Hanna Shoal is also an important foraging area for many bird species. Species that have been identified in this region are black-legged kittiwake, black guillemot, crested auklet, glaucous gull, ivory gull, northern fulmar, pomarine jaeger, and Ross’s gull.

A major migration corridor for several species crosses the Hanna Shoal region. Bowhead whales traveling past Barrow Canyon cross the region in autumn to access habitats in Russian waters, as do beluga whales. Marine birds also migrate through this corridor, including Steller’s eider, king eiders, ivory gulls, and Ross’s gulls.

==Importance==
Hanna Shoal is likely to provide ecosystem resilience to climate change due to the stable physical features of the region that divert water masses and encourage lingering sea ice floes; these dynamics influence the rich seafloor and the local wildlife diversity. The unique combination of characteristics that distinguish Hanna Shoal as a key feature of the Chukchi Sea are likely to persist in future decades, making this area a priority for conservation over the long-term. As part of a Bureau of Ocean Energy Management (BOEM) environmental stewardship program, the Hanna Shoal Ecosystem Study was launched. The Hanna Shoal Ecosystem Study is currently working to further reveal why the area is so highly productive.

In 2008, the Minerals Management Service, the predecessor agency to BOEM, sold oil and gas leases in the Chukchi Sea, including in the Hanna Shoal region, for $2.67 billion. Companies, led by Shell, pushed to drill exploration wells in the area.

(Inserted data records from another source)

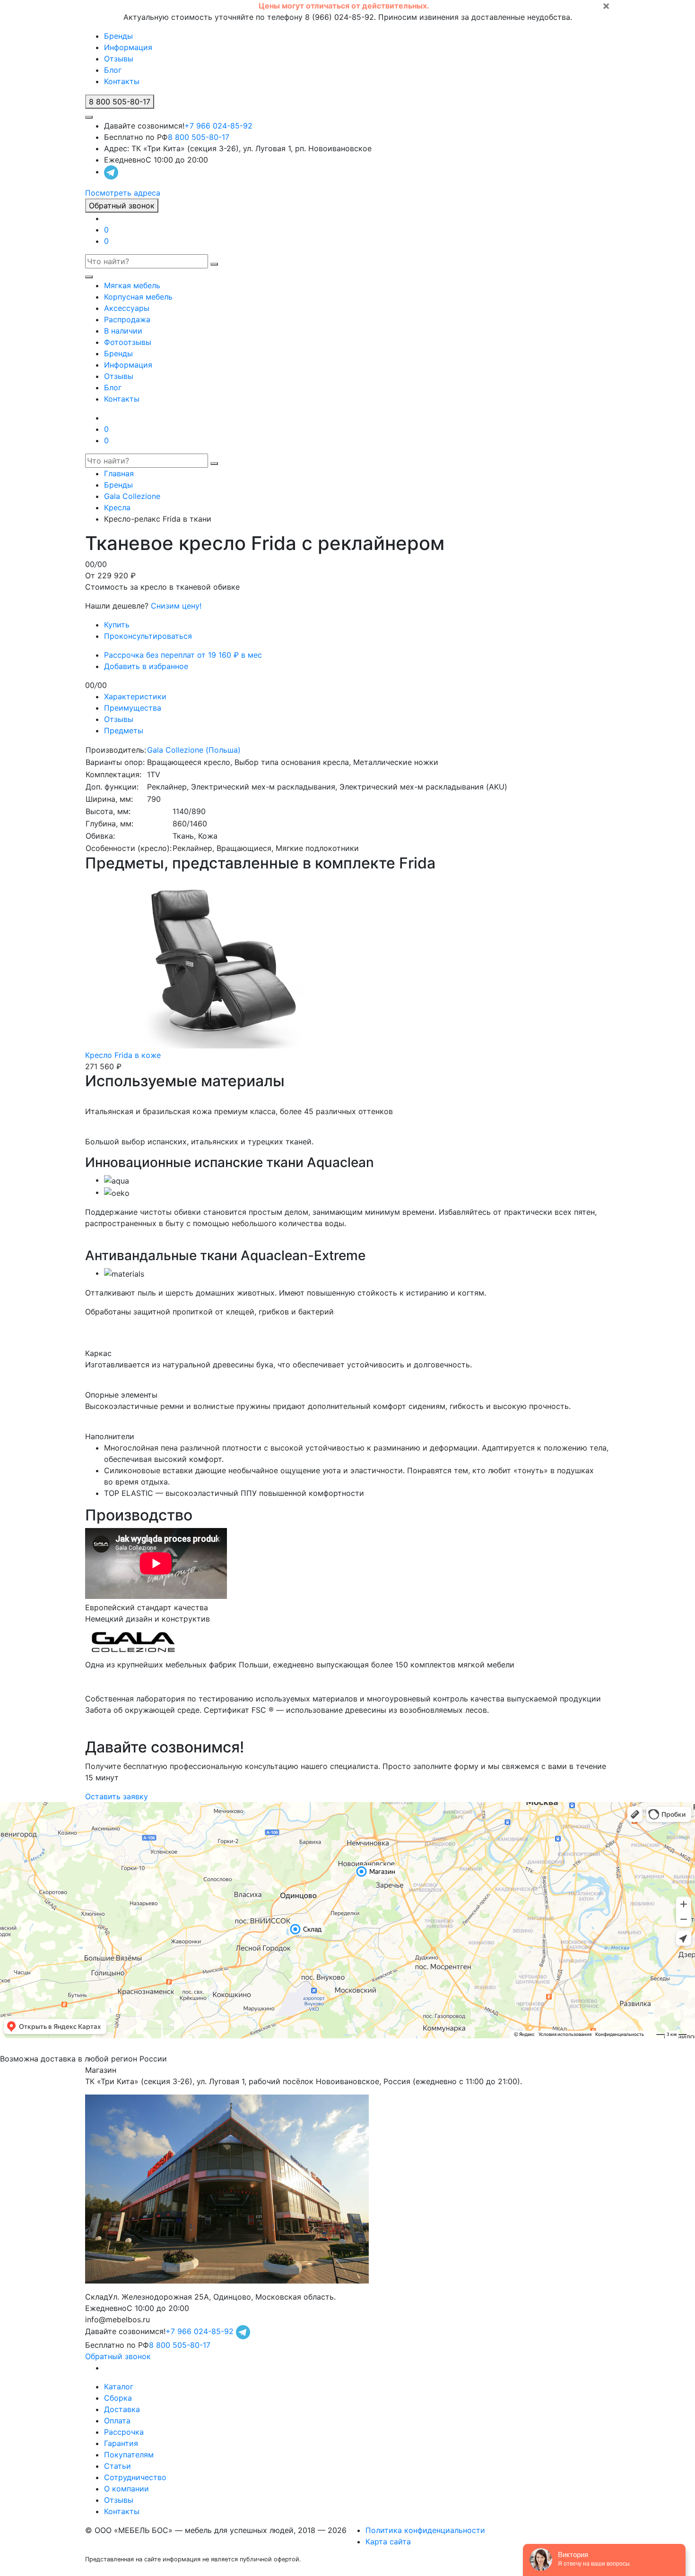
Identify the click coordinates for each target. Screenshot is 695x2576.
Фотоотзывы (127, 342)
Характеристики (135, 696)
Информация (128, 47)
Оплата (117, 2420)
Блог (113, 70)
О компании (126, 2488)
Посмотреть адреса (122, 192)
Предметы (123, 730)
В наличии (123, 330)
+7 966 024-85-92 (218, 125)
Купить (117, 624)
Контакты (121, 81)
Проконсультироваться (148, 636)
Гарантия (121, 2443)
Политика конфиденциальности (425, 2530)
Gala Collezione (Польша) (194, 750)
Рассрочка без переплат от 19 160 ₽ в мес (183, 655)
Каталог (118, 2386)
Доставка (122, 2409)
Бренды (118, 36)
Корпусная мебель (138, 296)
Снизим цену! (176, 605)
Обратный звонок (122, 205)
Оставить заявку (116, 1796)
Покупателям (129, 2454)
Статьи (117, 2466)
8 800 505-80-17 (198, 137)
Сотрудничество (135, 2477)
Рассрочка (124, 2432)
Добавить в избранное (146, 666)
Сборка (118, 2398)
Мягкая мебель (132, 285)
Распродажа (127, 319)
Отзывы (118, 58)
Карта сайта (388, 2541)
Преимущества (132, 708)
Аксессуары (126, 308)
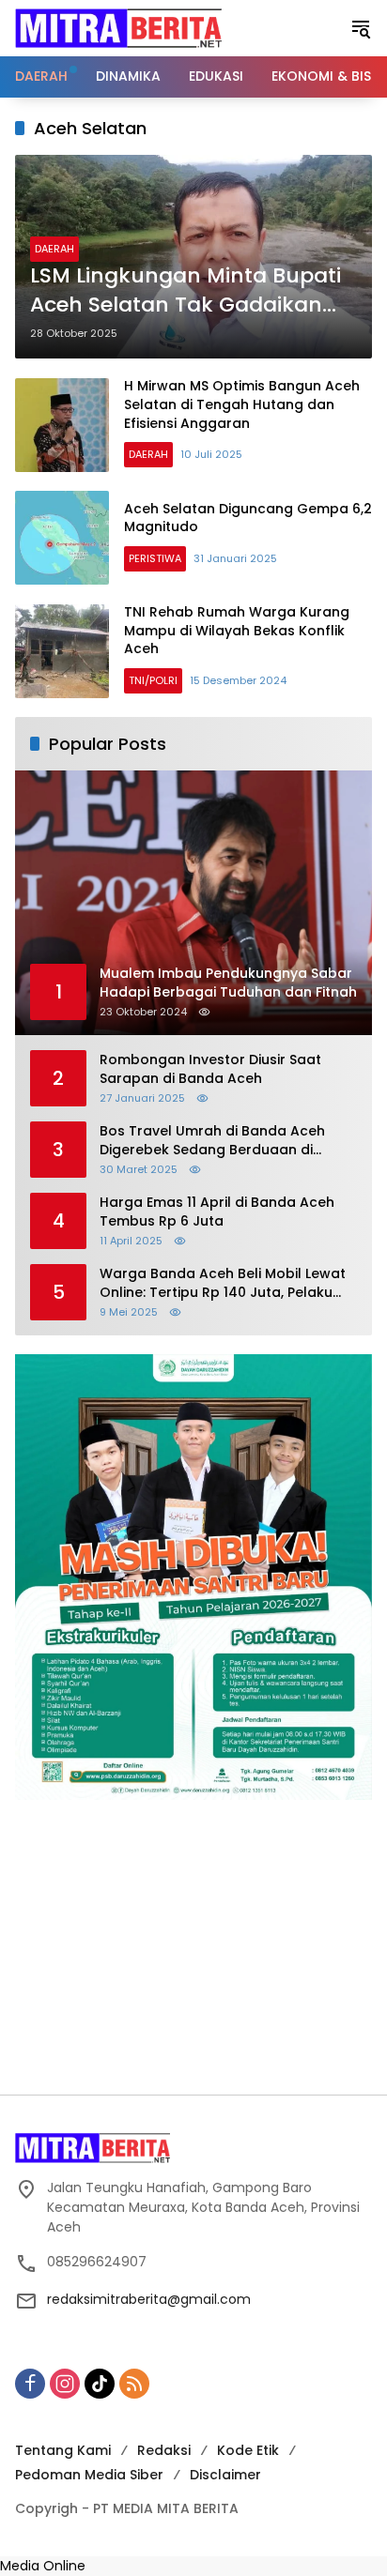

Hanna Shoal and the surrounding region influenced by its productivity were identified by conservation groups as an Important Ecological Areas of the U.S. Arctic Ocean. In 2015, one million acres of the Hanna Shoal region (defined by the 40-meter depth contour line) were removed from consideration for future oil and gas leasing activities. In addition, the 2017–2022 Outer Continental Shelf (OCS) Oil and Gas Leasing Program Draft Programmatic Environmental Impact Statement (DPEIS) recognized the Hanna Shoal Walrus Foraging Area and Walrus Movement Corridor as Environmentally Important Areas

So far, attempted oil and gas development near the shoal has been unproductive. In 2015, one well was completed at the Burger prospect, roughly 10 miles from the Hanna Shoal important area. That well was unsuccessful, and as of July 2016, oil companies have relinquished all but one lease in the Chukchi Sea.